**POLECENIE**:
Proszę przepisać poniższe dane, zamieniając w całości „icon” na „button” i pozostawiając resztę bez zmian. Obrazy należy pominąć.
==== DANE DO ZADANIA ====
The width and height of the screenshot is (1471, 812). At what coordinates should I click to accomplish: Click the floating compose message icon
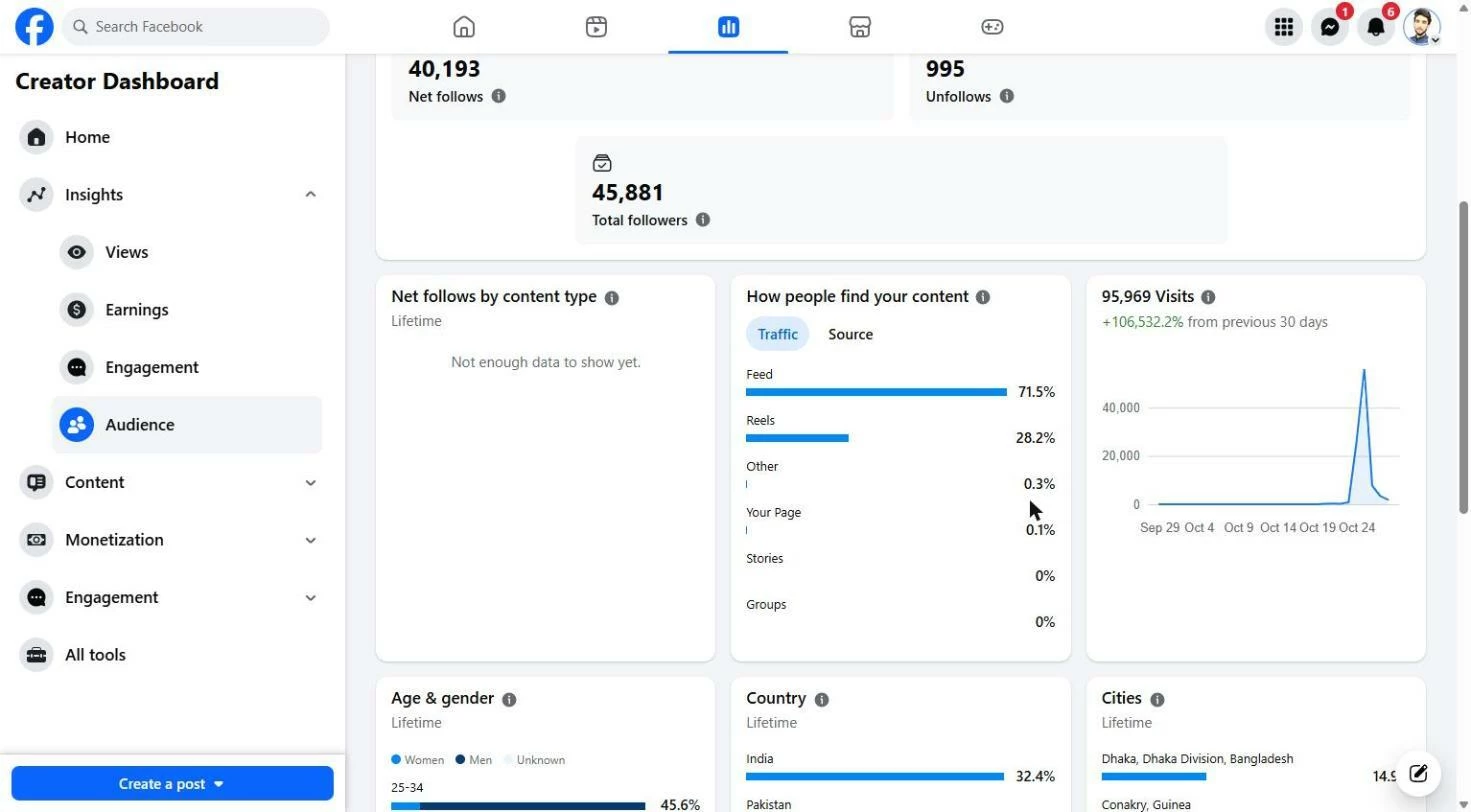click(1418, 773)
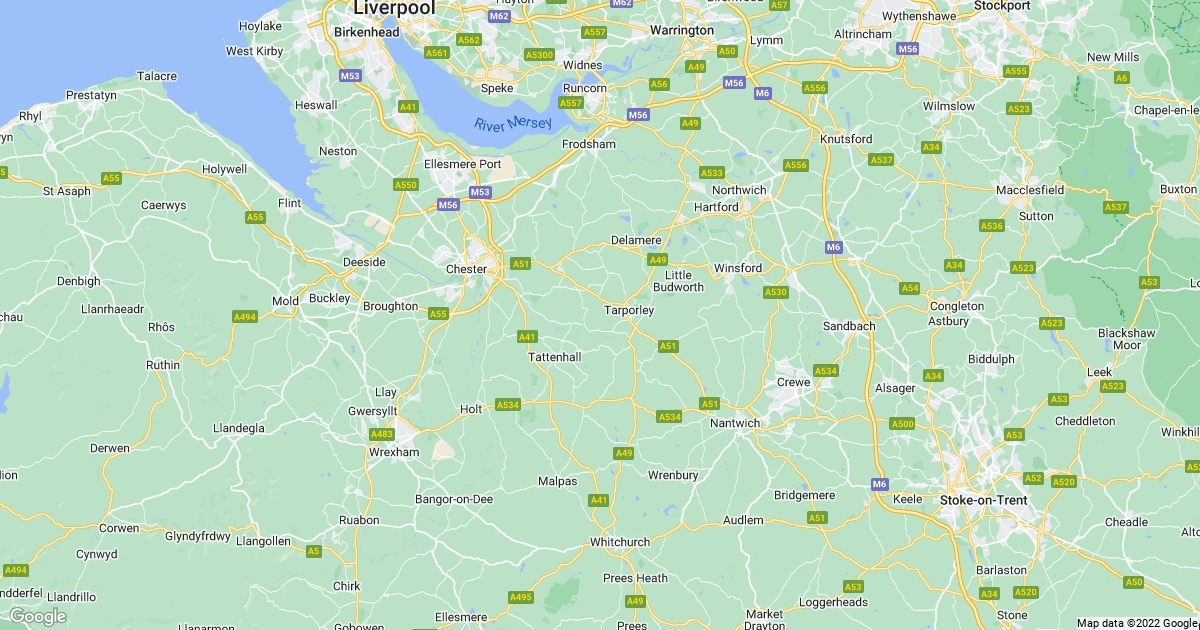Select the A494 shield near Ruthin
This screenshot has height=630, width=1200.
(245, 317)

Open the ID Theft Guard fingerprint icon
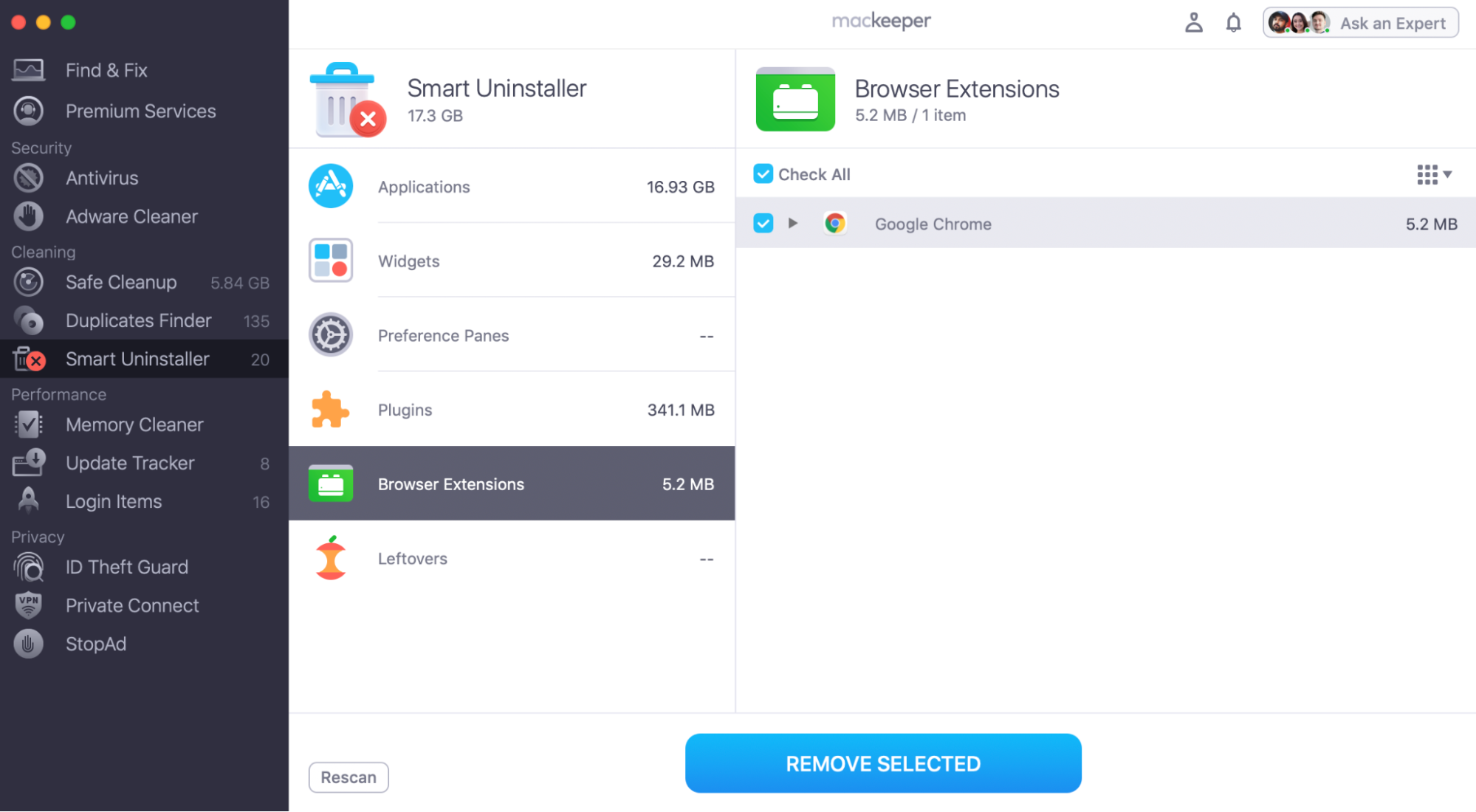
====
**ROZWIĄZANIE ZADANIA**:
The width and height of the screenshot is (1471, 812). At what coordinates should I click to accomplish: Click the floating compose message button
click(1418, 773)
Select the A494 shield near Ruthin
This screenshot has height=630, width=1200.
(245, 317)

Open the ID Theft Guard fingerprint button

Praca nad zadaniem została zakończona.